Suppose that instead of writing 1, 2, 3, 4, you wrote… what?

One is the only number that is both its own square and its own cube.

Two is the only even prime number.

Three is the only number which is both a Fermat and a Mersenne prime.

Four is the smallest squared prime.

And so on – every number unlocked, not by what it was, but by what was contained within it. It was like breaking an atom down into its neutrons, or a cell into its DNA.

DNA.

He thought about the spiral pattern within DNA. And he glanced at the wall.

Many years ago, his father had hung the walls of Ca’ Barbo with modern paintings from his collection. Although the Barbo Foundation had put most into storage, a few still remained.
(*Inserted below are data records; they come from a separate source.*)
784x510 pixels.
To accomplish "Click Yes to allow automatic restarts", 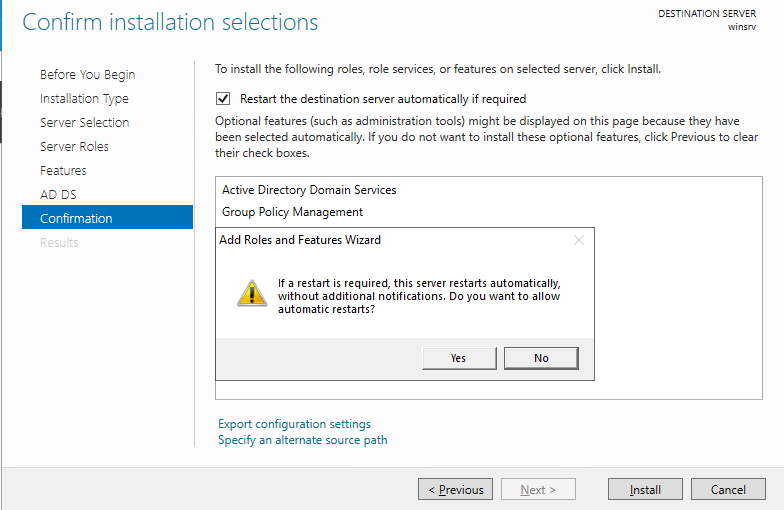I will [458, 358].
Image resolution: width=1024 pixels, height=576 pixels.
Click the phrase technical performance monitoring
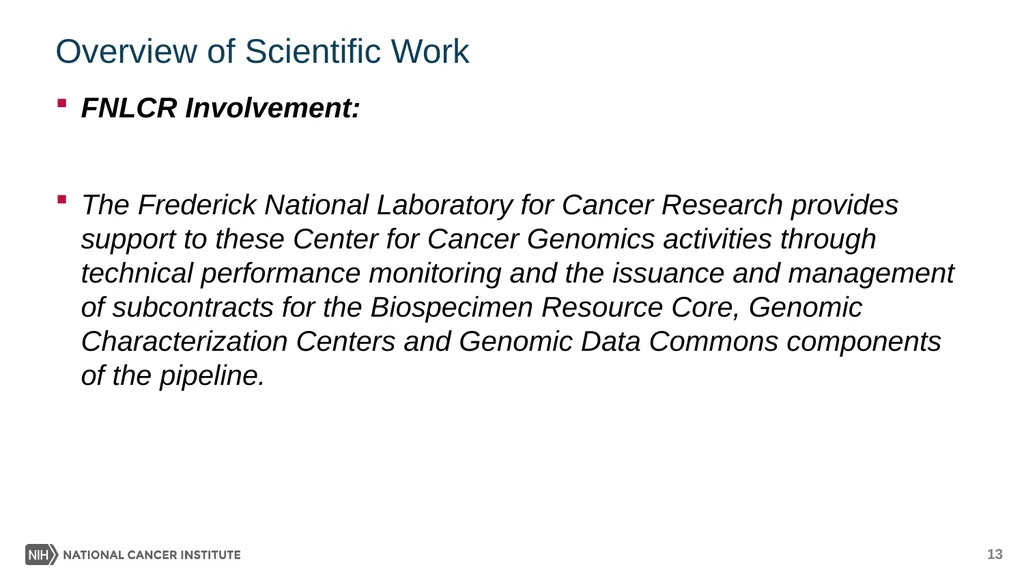291,273
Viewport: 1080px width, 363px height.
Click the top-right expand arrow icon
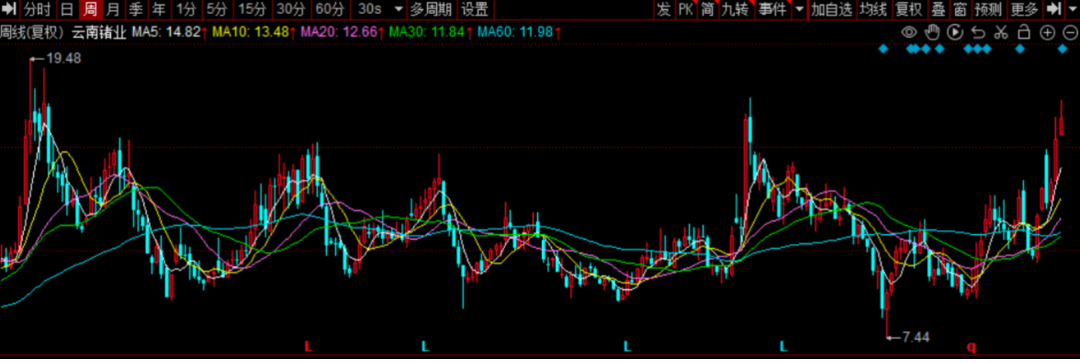tap(1053, 9)
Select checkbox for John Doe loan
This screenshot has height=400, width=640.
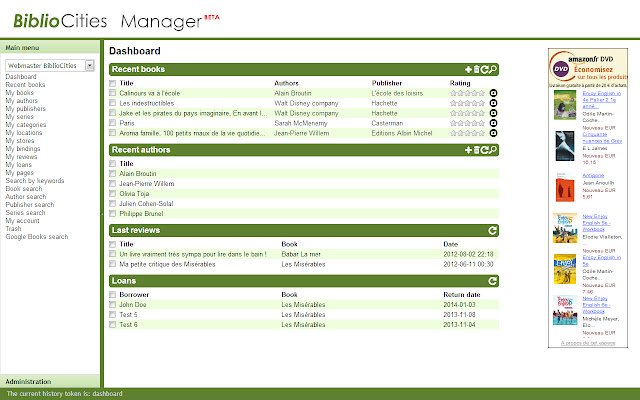click(113, 304)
It amused Daniele to cover them with Post-it notes bearing his favourite mathematical formulae. To him, the equations were just as beautiful, and far more expressive of genius, than the art underneath.

Near his computer was a portrait of a woman by the Italian modernist Modigliani. Its only merit, as far as Daniele was concerned, was that the artist had clearly understood that the symmetry of a human face was determined by the laws of the Golden Section, or phi. So Daniele had stuck over the woman’s face a note depicting the ratio that phi expressed.
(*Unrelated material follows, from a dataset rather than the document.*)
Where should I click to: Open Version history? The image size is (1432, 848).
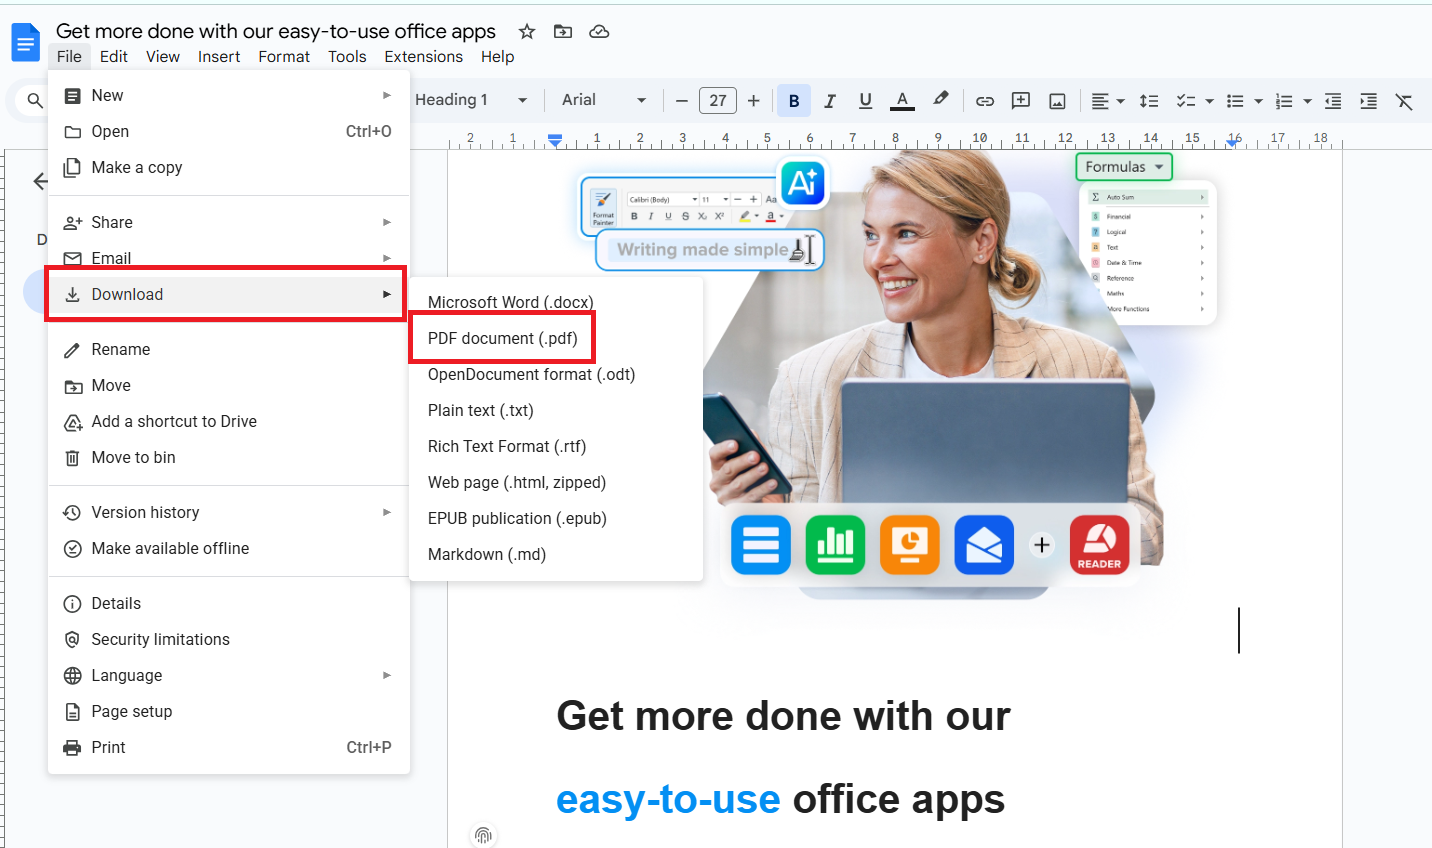pyautogui.click(x=143, y=512)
And then, quite without warning, he saw it. It was so simple, obvious even, that he almost laughed out loud. Of course numbers had their own DNA, just as cells did. And of course they followed the same graceful, endlessly repeating pattern that characterised the whole universe, from the tiniest seeds to the mightiest galaxies.

P=NP was not a theorem, but a shape. It was phi.

It will be beautiful.

He allowed himself a brief moment to savour this triumph. He had solved a puzzle that had baffled the world’s greatest mathematicians. Or perhaps, he admitted to himself, he hadn’t so much solved it as hit upon a solution. Like Einstein’s theory of relativity or Newton’s gravitational constant, a single moment of creative insight had illuminated everything, and inspiration had tumbled unbidden into his head.
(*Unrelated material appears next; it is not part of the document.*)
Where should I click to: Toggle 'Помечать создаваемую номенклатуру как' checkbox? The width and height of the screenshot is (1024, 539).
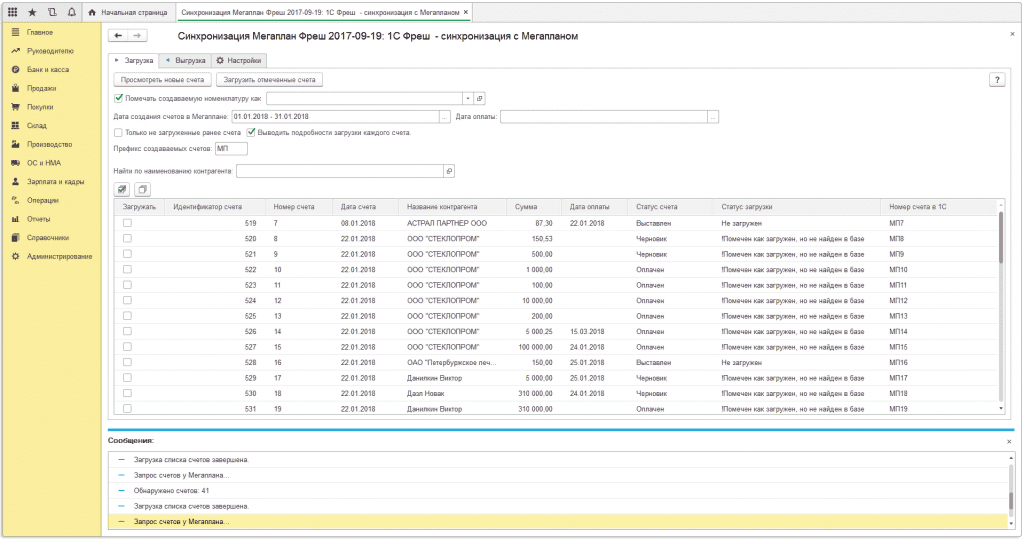(119, 98)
But there was no time to think about that now. He set to work turning his discovery into an algorithm that would tear the masks from Carnivia’s millions of users.

68

H
OLLY
DROVE
THROUGH
the dark Veneto countryside to the villa where Ian Gilroy lived. Once, it had been where the Barbo family spent their summers, away from the stink and humidity of Venice. But somehow, when Daniele’s father had transferred his art collection to a charitable trust, the villa had been transferred along with it.

She wondered if that had been planned as well, or whether it was a happy accident. She doubted that much in Gilroy’s life was accidental.

Leaving her car by the big wrought-iron gates, she slung the laundry bag over her shoulder and walked up the lawn towards the house. For the first time she pondered the apparent lack of security. Was it there, but hidden? Or was Gilroy simply the sort of spymaster who preferred crypsis and misdirection to tripwires and alarms?

She thought how appropriate it was that he had chosen Venice as his stamping ground. A place of mists and watery reflections, of shifting surfaces and deceptive, glittering façades. An ambiguous, impossible city, one that had dreamed itself into existence in defiance of all reason or logic.

It wasn’t only Daniele Barbo who had created his own version of reality. Ian Gilroy had done it too.

Twenty yards from the house, she took out the M4, slotted the magazine into place, and pulled the first round into the chamber. The handgun and holster she fastened around her waist.

She tried the front door. It wasn’t locked.

He was sitting at the back of the grand entrance hall, in an antique wooden chair that looked as if it might once have been the throne of some doge or duke. Watching her, his eyes hooded. One hand cupped his chin. The other, his left, lay casually across his lap. On either side, on the painted panels that lined the walls,
trompe l’oeil
nymphs and mischievous fauns eyed her lasciviously.